REQUIRED WORK>
Put the listing below into a JSON list of strings, one string per line, skipping blank lines. Leave out the pictures.

Entries for finding words and elements
● ● ●

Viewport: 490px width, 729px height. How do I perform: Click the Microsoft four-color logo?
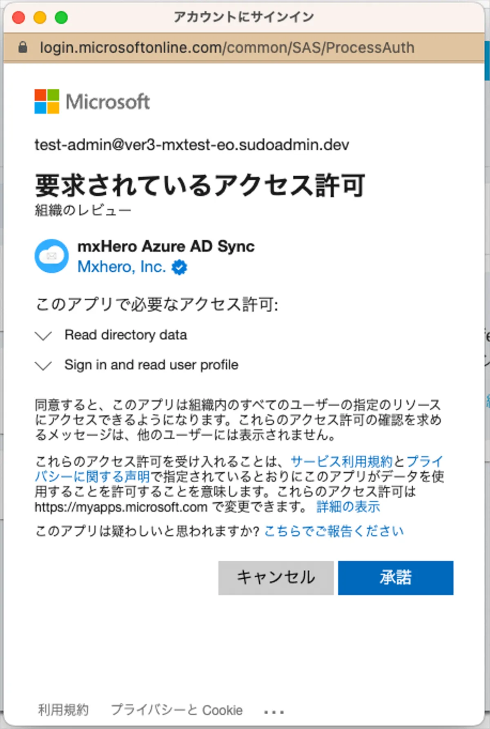47,101
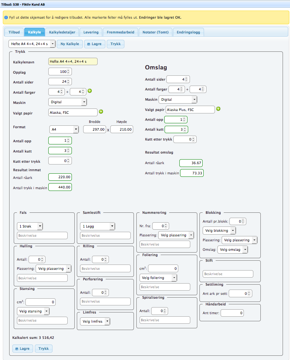Open the Velg limfres dropdown
The width and height of the screenshot is (290, 360).
[95, 321]
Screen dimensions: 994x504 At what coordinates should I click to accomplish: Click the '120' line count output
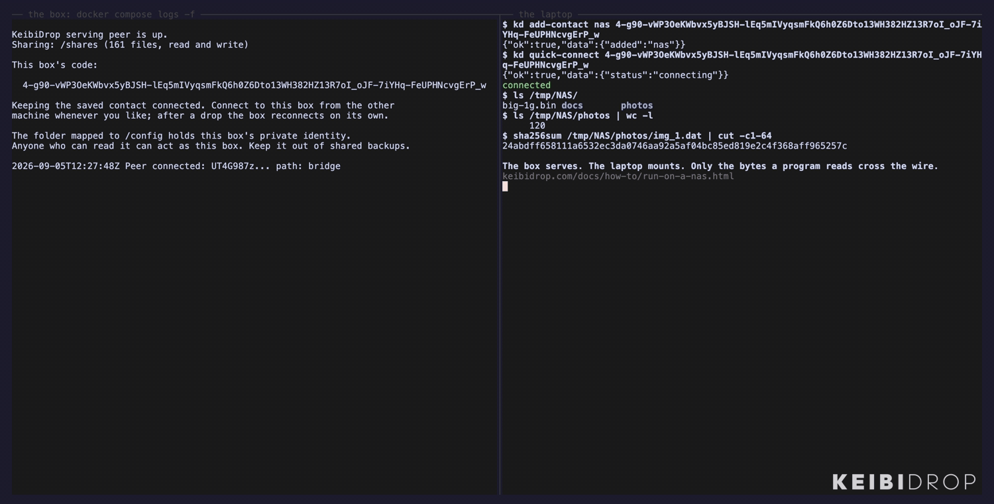pos(537,126)

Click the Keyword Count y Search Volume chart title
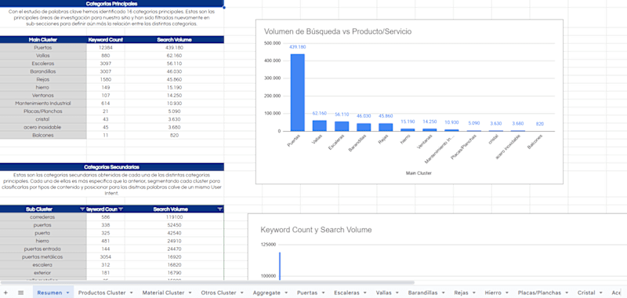(x=317, y=230)
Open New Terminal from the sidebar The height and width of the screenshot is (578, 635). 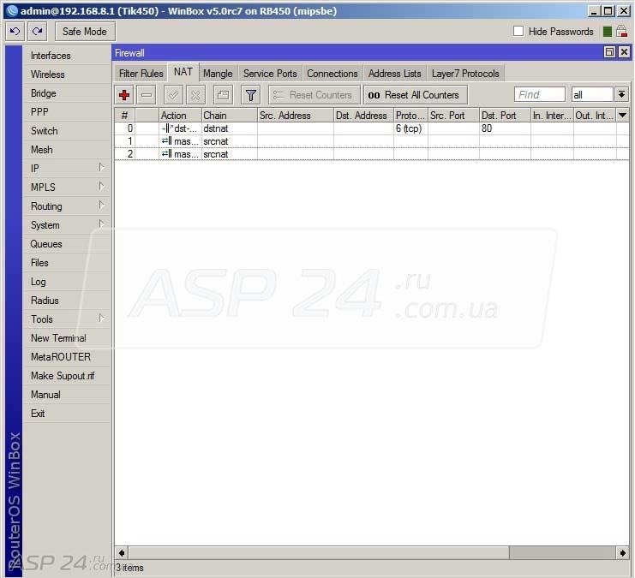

● ● ●

THE ANSWER>
[
  "Viewport: 490px width, 729px height. How do I perform: Click the Microsoft four-color logo?",
  "47,101",
  "Open the Velg limfres dropdown",
  "The width and height of the screenshot is (290, 360).",
  "[95, 321]",
  "Screen dimensions: 994x504 At what coordinates should I click to accomplish: Click the '120' line count output",
  "pos(537,126)",
  "Click the Keyword Count y Search Volume chart title",
  "(x=317, y=230)",
  "Open New Terminal from the sidebar The height and width of the screenshot is (578, 635). "
]